Worrying is feeling uneasy or being overly concerned about a situation or problem. With excessive worrying, your mind and body go into overdrive as you constantly focus on "what might happen."

In the midst of excessive worrying, you may suffer with high anxiety -- even panic -- during waking hours. Many chronic worriers tell of feeling a sense of impending doom or unrealistic fears that only increase their worries. Ultra-sensitive to their environment and to the criticism of others, excessive worriers may see anything -- and anyone -- as a potential threat.

Chronic worrying can affect your daily life so much that it may interfere with your appetite, lifestyle habits, relationships, sleep, and job performance. Many people who worry excessively are so anxiety-ridden that they seek relief in harmful lifestyle habits such as overeating, cigarette smoking, or using alcohol and drugs.

Stressful events such as a test or a job interview can make anyone feel a bit anxious. And sometimes, a little worry or anxiety is helpful. It can help you get ready for an upcoming situation. For instance, if you’re preparing for a job interview, a little worry or anxiety may push you to find out more about the position. Then you can present yourself more professionally to the potential employer. Worrying about a test may help you study more and be more prepared on test day.
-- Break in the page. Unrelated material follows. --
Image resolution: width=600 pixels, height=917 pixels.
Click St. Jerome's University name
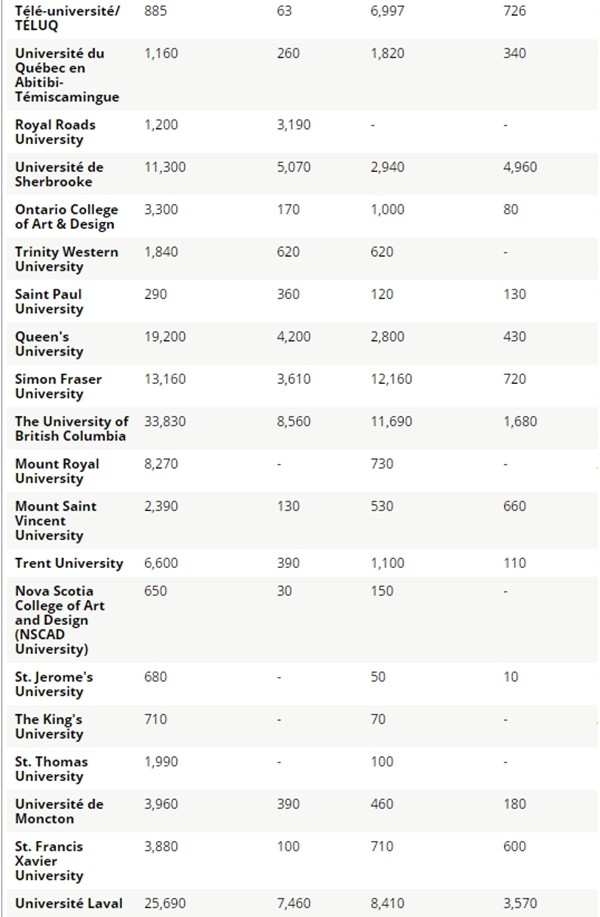coord(54,684)
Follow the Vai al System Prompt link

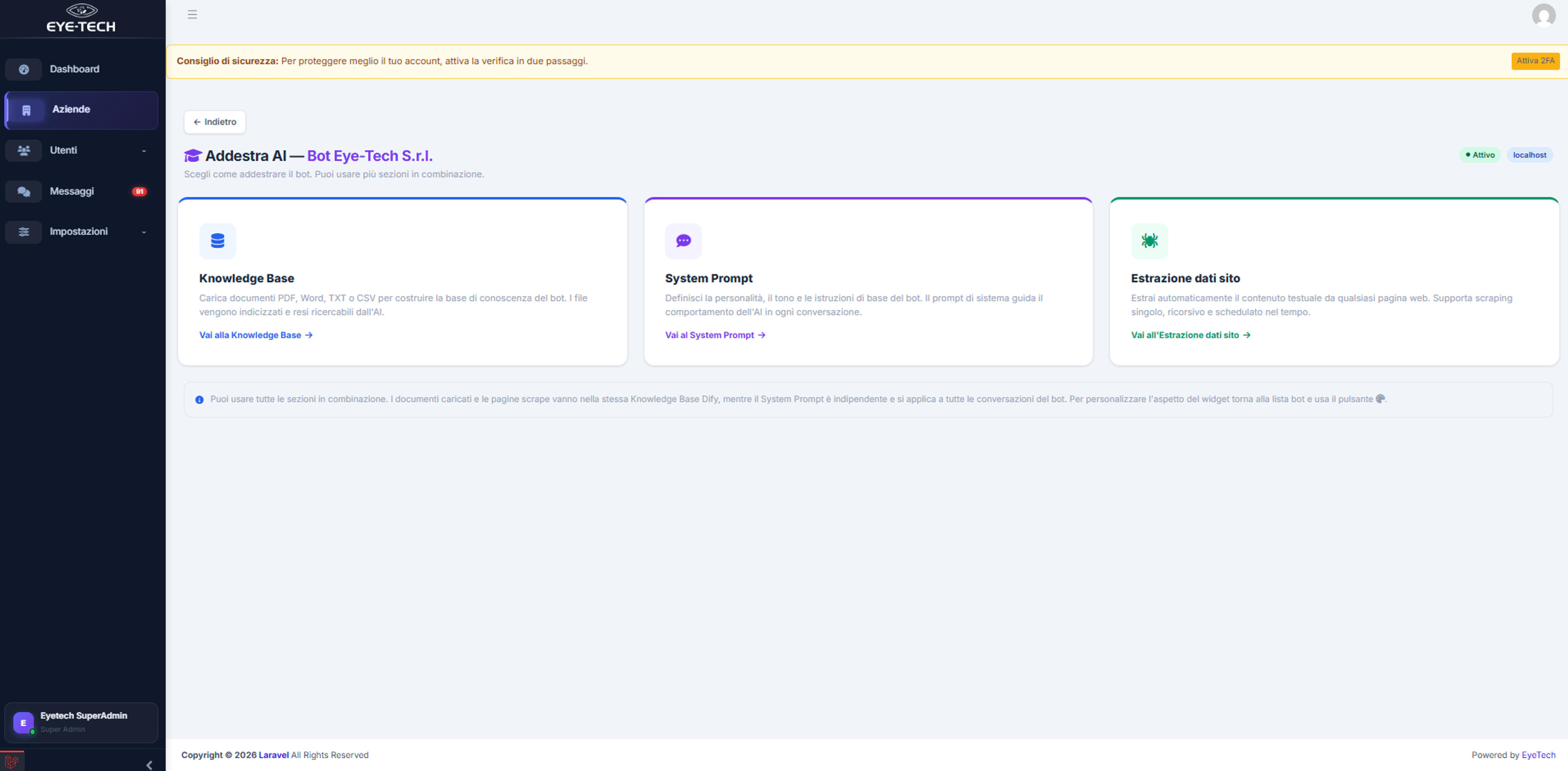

But excessive worriers react quickly and intensely to these stressful situations or triggers. Even thinking about the situation can cause chronic worriers great distress and disability. Excessive worry or ongoing fear or anxiety is harmful when it becomes so irrational that you can’t focus on reality or think clearly. People with high anxiety have difficulty shaking their worries. When that happens, they may experience actual physical symptoms.

According to Psychology Today, “Worry tends to be more focused on thoughts in our heads, while anxiety is more visceral in that we feel it throughout our bodies.”

When we worry, our thoughts are often caused by realistic or specific concerns we can resolve by problem solving. An example of a worrying thought is “If I don’t study hard enough, I will not pass my test.”  Once you have identified the problem and arrived at the solution- which is to study hard; you are likely to move on from this thought and diminish worry.

On the other hand, when we are experiencing anxiety, our thoughts can be irrational or vague. They can linger for extended periods of time and can impact our lives in a negative way.  An example of this is persistently thinking something will go wrong every time you take a test.  As a result, you may experience fear or other emotions that will cause your body to react negatively.

Worry and anxiety affect our bodies in different ways.   Because worrying tends to be temporary, the effects are mild. You may experience short-term emotional distress or tension. The physical reactions caused by anxiety, however, can be more intense. Someone with anxiety may experience symptoms such as tightness in the chest, an increased heart rate, rapid breathing, headaches, trembling, gastrointestinal problems or trouble sleeping.

The symptoms of anxiety can serve as warning signs of serious health conditions such as anxiety disorder, panic attack or depression.  You should speak with a doctor if symptoms are persistent and interfere with daily activities.

A mental health professional can diagnose anxiety by performing a psychological examination.  Treatment may involve medication and psychotherapy.